DIRECTIONS: Show each line in the listing below that contains the word "swatch".

THE DATA:
┄┄┄┄┄┄┄┄┄┄┄┄┄┄┄┄┄┄┄┄

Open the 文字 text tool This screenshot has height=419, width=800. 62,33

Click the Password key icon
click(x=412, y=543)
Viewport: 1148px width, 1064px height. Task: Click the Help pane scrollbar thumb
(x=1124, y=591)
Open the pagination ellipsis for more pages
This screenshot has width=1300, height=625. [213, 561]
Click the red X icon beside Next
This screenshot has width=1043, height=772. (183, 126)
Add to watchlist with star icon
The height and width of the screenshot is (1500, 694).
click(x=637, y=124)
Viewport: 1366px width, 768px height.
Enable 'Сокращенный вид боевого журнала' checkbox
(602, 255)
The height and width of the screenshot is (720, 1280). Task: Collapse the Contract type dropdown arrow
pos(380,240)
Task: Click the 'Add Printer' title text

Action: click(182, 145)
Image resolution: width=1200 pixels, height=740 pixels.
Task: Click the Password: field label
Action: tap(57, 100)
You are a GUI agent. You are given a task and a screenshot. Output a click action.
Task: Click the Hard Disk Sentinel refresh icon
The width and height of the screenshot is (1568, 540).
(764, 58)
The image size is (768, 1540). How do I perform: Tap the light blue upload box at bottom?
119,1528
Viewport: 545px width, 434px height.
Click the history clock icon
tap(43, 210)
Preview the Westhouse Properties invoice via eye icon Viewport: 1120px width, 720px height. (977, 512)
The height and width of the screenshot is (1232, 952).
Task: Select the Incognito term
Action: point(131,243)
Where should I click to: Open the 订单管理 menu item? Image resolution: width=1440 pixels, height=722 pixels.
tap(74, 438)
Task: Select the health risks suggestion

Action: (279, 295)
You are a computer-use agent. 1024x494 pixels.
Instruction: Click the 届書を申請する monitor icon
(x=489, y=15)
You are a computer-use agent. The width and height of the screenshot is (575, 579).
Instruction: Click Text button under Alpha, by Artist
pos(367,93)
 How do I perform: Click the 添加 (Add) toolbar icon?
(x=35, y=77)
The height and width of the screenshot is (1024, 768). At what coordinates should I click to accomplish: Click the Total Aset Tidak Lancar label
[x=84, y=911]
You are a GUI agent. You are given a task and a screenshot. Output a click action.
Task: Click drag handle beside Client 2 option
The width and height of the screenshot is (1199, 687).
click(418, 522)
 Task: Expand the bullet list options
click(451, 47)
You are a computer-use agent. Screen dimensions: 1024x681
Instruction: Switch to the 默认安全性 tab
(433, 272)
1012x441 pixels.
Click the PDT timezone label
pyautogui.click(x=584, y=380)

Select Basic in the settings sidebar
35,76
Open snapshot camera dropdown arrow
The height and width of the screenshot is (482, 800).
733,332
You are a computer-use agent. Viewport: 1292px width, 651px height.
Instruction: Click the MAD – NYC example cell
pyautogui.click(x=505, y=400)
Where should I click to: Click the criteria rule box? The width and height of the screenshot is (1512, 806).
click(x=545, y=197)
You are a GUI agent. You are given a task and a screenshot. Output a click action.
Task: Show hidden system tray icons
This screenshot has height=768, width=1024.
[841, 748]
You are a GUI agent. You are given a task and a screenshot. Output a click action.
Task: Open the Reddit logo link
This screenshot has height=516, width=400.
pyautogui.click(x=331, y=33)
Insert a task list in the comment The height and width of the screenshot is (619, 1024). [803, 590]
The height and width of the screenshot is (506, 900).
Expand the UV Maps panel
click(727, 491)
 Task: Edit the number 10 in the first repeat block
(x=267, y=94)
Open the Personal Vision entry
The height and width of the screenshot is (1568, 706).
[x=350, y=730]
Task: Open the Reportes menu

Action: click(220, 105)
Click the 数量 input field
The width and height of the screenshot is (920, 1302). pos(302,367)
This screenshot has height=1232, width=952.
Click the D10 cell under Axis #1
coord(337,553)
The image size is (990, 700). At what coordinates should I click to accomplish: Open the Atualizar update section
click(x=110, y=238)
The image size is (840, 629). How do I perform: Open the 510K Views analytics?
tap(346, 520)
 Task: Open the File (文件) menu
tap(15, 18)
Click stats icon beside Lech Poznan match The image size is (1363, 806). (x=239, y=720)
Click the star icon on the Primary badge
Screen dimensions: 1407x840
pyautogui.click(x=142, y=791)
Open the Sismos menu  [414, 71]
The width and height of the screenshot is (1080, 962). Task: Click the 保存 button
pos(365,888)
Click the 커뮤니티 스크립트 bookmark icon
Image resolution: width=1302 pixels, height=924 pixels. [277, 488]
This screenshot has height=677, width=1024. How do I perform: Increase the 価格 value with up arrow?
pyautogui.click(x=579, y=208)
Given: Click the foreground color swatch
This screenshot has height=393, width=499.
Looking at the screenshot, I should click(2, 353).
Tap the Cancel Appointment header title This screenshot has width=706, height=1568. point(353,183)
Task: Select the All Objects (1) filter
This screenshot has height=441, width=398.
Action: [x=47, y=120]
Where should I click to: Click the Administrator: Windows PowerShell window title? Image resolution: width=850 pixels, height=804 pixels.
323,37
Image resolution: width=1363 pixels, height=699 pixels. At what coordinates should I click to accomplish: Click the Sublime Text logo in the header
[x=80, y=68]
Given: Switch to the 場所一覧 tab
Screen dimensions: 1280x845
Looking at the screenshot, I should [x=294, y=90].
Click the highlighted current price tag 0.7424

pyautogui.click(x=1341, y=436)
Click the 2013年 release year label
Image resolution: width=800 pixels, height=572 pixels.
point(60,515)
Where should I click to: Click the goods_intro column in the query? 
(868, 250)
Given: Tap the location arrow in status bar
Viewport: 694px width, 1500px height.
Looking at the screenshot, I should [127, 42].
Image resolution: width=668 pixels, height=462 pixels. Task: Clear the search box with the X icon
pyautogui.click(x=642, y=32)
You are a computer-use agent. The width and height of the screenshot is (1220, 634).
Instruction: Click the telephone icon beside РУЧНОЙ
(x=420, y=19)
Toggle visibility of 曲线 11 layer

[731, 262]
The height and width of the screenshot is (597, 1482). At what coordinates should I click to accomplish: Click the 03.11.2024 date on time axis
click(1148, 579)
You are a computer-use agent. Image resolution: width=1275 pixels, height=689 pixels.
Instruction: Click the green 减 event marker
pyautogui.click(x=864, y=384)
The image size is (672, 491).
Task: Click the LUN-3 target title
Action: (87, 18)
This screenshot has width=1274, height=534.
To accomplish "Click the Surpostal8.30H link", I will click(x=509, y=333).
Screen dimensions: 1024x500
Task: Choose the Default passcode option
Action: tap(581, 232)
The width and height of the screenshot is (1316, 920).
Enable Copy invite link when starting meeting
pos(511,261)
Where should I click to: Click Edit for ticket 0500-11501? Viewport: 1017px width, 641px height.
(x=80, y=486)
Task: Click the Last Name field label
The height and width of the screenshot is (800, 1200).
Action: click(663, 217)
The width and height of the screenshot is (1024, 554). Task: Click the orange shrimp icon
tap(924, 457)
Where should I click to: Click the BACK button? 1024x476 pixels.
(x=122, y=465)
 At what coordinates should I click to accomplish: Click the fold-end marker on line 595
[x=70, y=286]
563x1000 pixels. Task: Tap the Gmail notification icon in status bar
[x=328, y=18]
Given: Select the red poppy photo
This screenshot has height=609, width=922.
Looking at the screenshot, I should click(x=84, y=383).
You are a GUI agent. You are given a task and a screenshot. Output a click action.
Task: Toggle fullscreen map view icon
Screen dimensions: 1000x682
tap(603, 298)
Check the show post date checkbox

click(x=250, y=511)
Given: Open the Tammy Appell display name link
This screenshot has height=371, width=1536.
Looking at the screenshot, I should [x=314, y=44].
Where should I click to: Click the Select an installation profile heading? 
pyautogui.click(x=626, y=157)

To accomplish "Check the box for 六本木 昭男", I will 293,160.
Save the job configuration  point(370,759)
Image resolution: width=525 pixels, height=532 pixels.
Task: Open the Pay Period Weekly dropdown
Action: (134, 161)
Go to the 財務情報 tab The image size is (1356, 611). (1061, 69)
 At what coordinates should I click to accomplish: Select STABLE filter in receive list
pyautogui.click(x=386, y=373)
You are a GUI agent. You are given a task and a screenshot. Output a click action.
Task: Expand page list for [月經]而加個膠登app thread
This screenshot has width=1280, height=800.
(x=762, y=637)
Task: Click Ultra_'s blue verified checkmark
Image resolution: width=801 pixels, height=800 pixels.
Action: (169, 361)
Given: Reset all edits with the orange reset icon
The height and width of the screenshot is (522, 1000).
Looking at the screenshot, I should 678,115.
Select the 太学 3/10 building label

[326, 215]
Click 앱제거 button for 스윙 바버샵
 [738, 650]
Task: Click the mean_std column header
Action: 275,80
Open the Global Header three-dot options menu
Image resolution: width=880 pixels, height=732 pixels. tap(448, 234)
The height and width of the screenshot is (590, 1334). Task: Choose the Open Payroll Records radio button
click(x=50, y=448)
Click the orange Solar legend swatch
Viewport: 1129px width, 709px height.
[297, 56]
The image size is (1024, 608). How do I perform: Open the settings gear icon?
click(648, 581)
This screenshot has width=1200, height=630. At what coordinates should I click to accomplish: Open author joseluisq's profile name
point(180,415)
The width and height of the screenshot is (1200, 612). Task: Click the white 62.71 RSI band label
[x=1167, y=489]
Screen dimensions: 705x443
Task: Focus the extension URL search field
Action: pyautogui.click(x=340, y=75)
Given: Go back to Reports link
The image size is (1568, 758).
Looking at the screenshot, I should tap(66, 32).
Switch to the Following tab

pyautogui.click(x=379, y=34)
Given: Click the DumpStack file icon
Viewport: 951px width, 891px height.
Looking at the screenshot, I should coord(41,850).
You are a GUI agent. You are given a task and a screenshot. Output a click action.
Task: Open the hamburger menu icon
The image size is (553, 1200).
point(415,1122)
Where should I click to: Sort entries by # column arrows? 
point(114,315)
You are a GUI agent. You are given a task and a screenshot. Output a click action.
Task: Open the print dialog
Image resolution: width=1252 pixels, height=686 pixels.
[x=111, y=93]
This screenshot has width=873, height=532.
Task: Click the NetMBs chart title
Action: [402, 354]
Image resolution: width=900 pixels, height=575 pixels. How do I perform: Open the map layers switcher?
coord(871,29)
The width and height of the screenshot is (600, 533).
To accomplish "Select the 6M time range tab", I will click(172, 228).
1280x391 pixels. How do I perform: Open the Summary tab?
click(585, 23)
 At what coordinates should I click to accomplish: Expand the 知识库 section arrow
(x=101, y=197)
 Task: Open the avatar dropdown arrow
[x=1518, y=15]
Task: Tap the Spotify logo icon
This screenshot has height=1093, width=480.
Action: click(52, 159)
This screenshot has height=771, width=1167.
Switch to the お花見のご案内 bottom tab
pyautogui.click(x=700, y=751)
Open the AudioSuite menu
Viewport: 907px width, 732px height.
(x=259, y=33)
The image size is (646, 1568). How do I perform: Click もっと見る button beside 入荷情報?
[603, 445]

┄┄┄┄┄┄┄┄┄┄┄┄┄┄┄┄┄┄┄┄

RESULT BELOW:
Given: Click the foreground color swatch
Click the orange Solar legend swatch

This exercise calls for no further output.